Next time, mayhap I would.
I pressed a kiss to her jaw, and another shudder went through her. Her arms had found their way around me. It was a knack of hers I’d enjoyed often.
Are you well? I didn’t ask, because in the darkness speech seemed inappropriate. She’d had a stampeding day and had ridden it out with grace. I knew why she was here and quivering. I just didn’t know what I could do to make it better except be here too.
I breathed the smell of her in, her hair tickling my face.

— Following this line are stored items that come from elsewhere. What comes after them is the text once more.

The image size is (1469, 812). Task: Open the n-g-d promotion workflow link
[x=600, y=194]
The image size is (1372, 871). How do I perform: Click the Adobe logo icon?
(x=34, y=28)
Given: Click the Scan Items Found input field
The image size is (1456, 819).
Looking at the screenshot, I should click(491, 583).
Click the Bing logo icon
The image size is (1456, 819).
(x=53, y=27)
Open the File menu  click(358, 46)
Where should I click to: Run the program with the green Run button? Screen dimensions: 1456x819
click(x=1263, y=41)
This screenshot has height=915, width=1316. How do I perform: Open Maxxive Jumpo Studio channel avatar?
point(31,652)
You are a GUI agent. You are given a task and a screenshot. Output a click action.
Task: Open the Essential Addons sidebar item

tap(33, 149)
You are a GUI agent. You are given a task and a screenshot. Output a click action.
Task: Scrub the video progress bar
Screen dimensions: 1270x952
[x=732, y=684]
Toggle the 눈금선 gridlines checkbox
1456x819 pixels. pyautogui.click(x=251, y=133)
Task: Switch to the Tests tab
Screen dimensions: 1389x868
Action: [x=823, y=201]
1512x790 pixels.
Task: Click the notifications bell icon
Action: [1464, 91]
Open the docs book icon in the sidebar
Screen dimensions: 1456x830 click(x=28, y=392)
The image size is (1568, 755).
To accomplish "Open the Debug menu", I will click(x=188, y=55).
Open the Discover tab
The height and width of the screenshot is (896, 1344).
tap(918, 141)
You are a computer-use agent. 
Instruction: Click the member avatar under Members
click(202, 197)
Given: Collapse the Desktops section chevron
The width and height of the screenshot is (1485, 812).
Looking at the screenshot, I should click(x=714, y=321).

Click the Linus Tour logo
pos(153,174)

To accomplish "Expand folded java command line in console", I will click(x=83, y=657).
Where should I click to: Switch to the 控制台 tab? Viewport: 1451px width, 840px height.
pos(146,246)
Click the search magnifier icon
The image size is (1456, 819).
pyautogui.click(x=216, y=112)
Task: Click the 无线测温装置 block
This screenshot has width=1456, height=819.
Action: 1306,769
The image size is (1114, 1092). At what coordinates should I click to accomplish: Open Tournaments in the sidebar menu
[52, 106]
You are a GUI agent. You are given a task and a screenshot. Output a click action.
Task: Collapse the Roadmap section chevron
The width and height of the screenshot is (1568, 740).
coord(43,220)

She turned into me, rubbing against my cheek like a cat, and my body responded to that touch as if we’d had years of learning one another’s preferences.
I shifted, trying to hide my arousal, but her hands turned to vices and I submitted gladly, pressing myself closer as her gasps slowed and her breathing deepened.
Wasn’t it strange that I loved hearing her breath quicken when we moved together, but I loved just as much to hear it settle?
The thought sat uncomfortably somewhere behind my ribs as I felt her softening beneath me. Her hands gentled and she rubbed against me again, sleepily now, tucking her nose in close to my neck so I could track every calming breath. I rested my chin on her hair so it didn’t tickle me constantly.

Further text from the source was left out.